▸ Given instruction A: Set down word for word the part of the lighthouse text between "Lighthouse in Liguria, Italy" and "it was electrified.", inclusive.

Lighthouse in Liguria, Italy

Capo Mele Lighthouse (Faro di Capo Mele) is an active lighthouse in northwestern Italy. It is located on Capo Mele, on the border of the comunes of Andora (to the west) and Laigueglia (to the northeast) in the Province of Savona in Liguria.

== History ==
The lighthouse was constructed by the Civil Engineers and completed in 1856. Its architecture was not changed from the original for almost half a century, and was repainted from yellow to red. A petroleum lamp was installed in 1909, later with acetylene until 1936. Like many other lighthouses in Italy, this lighthouse was severely damaged during World War II, and the extensive damage was repaired between 1947 and 1948. In 1949 it was electrified.

==Description==
The lighthouse is a circular 25 metres high masonry tower and the diameter of the lantern is 3.82 metres. It is reached by a staircase of 74 steps. Adjacent to the tower is a three-story brick building.

The lighthouse is still staffed and is managed by the Command Area Lighthouses Navy based in La Spezia (which incidentally takes care of all the lighthouses in the Tyrrhenian). The Marina Militare is responsible for managing all the lights on an approximate 8000 kilometers of Italian coastline since 1910, using both military and civilian technicians.

▸ Provided entries:
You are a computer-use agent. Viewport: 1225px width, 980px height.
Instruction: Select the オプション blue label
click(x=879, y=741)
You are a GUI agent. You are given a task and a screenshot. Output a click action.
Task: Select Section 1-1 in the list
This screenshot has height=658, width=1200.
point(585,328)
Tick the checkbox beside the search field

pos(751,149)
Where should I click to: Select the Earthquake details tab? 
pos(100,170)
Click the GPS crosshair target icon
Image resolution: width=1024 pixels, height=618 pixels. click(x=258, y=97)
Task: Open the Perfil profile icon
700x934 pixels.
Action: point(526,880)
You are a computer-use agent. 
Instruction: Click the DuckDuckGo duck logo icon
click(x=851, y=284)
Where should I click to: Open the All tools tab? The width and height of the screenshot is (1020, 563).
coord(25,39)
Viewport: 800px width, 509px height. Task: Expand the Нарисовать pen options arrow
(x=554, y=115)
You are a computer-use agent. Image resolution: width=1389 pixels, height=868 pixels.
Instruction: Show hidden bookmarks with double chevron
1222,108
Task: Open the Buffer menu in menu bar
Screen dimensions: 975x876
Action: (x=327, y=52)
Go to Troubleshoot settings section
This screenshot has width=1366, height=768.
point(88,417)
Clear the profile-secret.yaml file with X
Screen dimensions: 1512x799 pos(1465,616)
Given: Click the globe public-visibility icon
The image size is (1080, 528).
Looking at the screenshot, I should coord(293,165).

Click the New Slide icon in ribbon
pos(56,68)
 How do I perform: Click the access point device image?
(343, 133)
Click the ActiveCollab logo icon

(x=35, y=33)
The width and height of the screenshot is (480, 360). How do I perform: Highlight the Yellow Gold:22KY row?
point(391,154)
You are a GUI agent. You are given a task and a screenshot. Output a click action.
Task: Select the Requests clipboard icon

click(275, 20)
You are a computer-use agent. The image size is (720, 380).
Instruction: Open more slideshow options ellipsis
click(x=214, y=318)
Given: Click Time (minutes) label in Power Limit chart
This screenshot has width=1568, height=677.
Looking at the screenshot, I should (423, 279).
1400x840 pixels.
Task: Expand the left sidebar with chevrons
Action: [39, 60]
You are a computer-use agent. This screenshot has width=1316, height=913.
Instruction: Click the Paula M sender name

▸ Given instruction B: Substitute "green" for "blue" in the entries from the very first line through the line holding "click(x=879, y=741)", inclusive. Give back only those lines, otherwise unchanged.

▸ Correct answer A:
Lighthouse in Liguria, Italy

Capo Mele Lighthouse (Faro di Capo Mele) is an active lighthouse in northwestern Italy. It is located on Capo Mele, on the border of the comunes of Andora (to the west) and Laigueglia (to the northeast) in the Province of Savona in Liguria.

== History ==
The lighthouse was constructed by the Civil Engineers and completed in 1856. Its architecture was not changed from the original for almost half a century, and was repainted from yellow to red. A petroleum lamp was installed in 1909, later with acetylene until 1936. Like many other lighthouses in Italy, this lighthouse was severely damaged during World War II, and the extensive damage was repaired between 1947 and 1948. In 1949 it was electrified.

▸ Correct answer B:
You are a computer-use agent. Viewport: 1225px width, 980px height.
Instruction: Select the オプション green label
click(x=879, y=741)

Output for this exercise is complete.